#### Supplied text

Why KC Royals had MLB opening day loss vs. Cleveland 3/27/25 | Kansas City Star

See the action from the Kansas City Royals’ opening day game with the Cleveland Guardians on Thursday, March 27, 2025, at Kauffman Stadium. 

Salvador Perez all of a sudden is in his 20th year in the Royals organization, and he’s grown up and filled out so much that he reckons the current version of himself would “eat Salvy from 2011.”

But, well, he’s as hungry as ever, even as he’ll soon turn 35.

So he’ll tell anyone who asks that he hopes to play until 40, and he still reveled in the prospect of opening day so much that he likens it to the World Series.

“Seventh game of the World Series,” he clarified.

Something about opening day strikes most of us in a similar way, doesn’t it?

Because the moment is about the abiding truth in the clichés: the perennial sense of rebirth and possibility generated by spring, and all the anticipation of, say, a childhood Christmas.

So how to process it when Game 1 of 162 is an exasperating dud, like the one at Kauffman Stadium on Thursday?

Well, first — and this can’t be emphasized enough — the Royals’ 7-4 loss to Cleveland in 10 innings is .617% of the regular season.

It’s a sliver of a speck of a germ of a sample from a team that figures to be better this year than last.

Think of it as opening a subpar gift on Christmas Eve that may or may not be at all indicative of all that’s left to see.

Because this performance more easily could prove a non sequitur as revealing in any way.

But, hey, cue the critics of “Q,” aka manager Matt Quatraro, and gloom-and-doom scenarios.

For an opening day loss — just like last season, when the Royals started 0-2 and somehow went on to win 86 games and sweep a postseason series after losing 106 the year before.

########
#### Data segment

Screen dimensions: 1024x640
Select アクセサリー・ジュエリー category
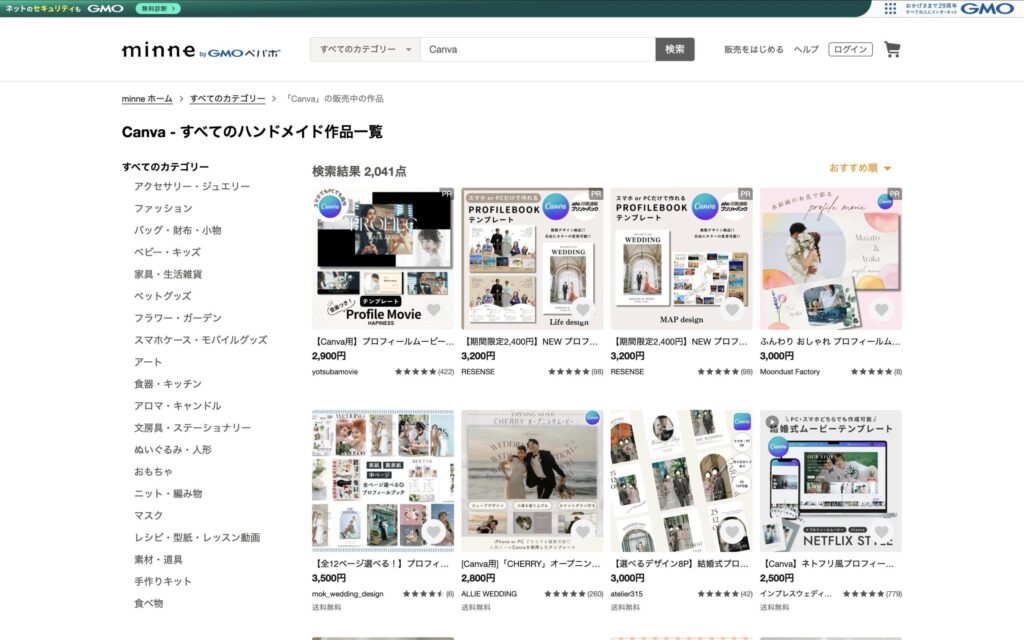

########

• **Exercise tasks**
a) In the column about the Royals' opening day loss, quote the stretch from "So he’ll tell" through "the regular season.".
b) List every number that appears in the last paragraph of the column about the Royals' opening day loss, the one beginning "For an opening day loss".
c) Keep writing the column about the Royals' opening day loss, picking up right after its last sentence.

• **Responses in order**
a)
So he’ll tell anyone who asks that he hopes to play until 40, and he still reveled in the prospect of opening day so much that he likens it to the World Series.

“Seventh game of the World Series,” he clarified.

Something about opening day strikes most of us in a similar way, doesn’t it?

Because the moment is about the abiding truth in the clichés: the perennial sense of rebirth and possibility generated by spring, and all the anticipation of, say, a childhood Christmas.

So how to process it when Game 1 of 162 is an exasperating dud, like the one at Kauffman Stadium on Thursday?

Well, first — and this can’t be emphasized enough — the Royals’ 7-4 loss to Cleveland in 10 innings is .617% of the regular season.

b) 0-2, 86, 106

c)
“I think it’s overreactions all over the place: from you guys (in the media), from us,” said Vinnie Pasquantino, who returned from a hamstring injury to swat a three-run homer and a double. “Like, sleeping is a little bit harder last night. It just feels a little bit more special.”

Until it wasn’t, deflating 39,393 in attendance — the Royals’ largest regular-season home crowd since April 2017.

As for right-sizing the reactions?

It’s not really that they lost.

It’s why.

The Royals gave up this game because of some fundamentally funky things they just can’t do with their self-proclaimed, and evident, slim margin for error — especially not against the team it seeks to supplant in the American League Central race.

They lost because of a run allowed through a fielding gaffe by right fielder Hunter Renfroe, who misplayed Kyle Manzardo’s ball in the corner into a fourth-inning triple … and who also couldn’t get to what appeared to be a catchable double by Steven Kwan to lead off the three-run Cleveland 10th.

(Afterward, Quatraro suggested the triple was more of an issue with a tricky carom, a “hockey hook” around the corner. And he noted Renfroe was “going as hard as he can, straight across” for Kwan’s double.)

And they lost because they squandered a fertile opportunity in the eighth inning with an absurd base-running sequence: With runners on first and third and no one out, Jonathan India’s grounder to third somehow was converted into the ol’ 5-3-5-4-6 double play after pinch-runner Dairon Blanco got caught between third and home and Kyle Isbel strayed too far past second into no-man’s land hoping to seize third.

“Live and learn,” Isbel said, adding that he was going to “keep making aggressive mistakes.”

Contradictory as that sounded, Isbel made the point they’d worked that play “a thousand times” in practice situations. But …

“It just didn’t go right today,” he said.

Much like a few other things the Royals need to count on in the cumulative long run that will define them.

Such as new leadoff hitter India going hitless in five at-bats — albeit with two blasts that would have been out in his previous home stadium in Cincinnati.

And a seemingly much-enhanced bullpen that gave up a batch of key runs: Manzardo’s two-run homer on the first pitch by Angel Zerpa; three runs off Sam Long in the 10th.

Stir in some managerial moves that had amply sound reasoning but backfired, and you get a game gone awry after the Royals took a 3-0 lead with Cy Young finalist Cole Ragans on the mound.

With a 3-2 edge into the sixth inning, Quatraro hooked Ragans seemingly abruptly after Carlos Santana singled to open the frame.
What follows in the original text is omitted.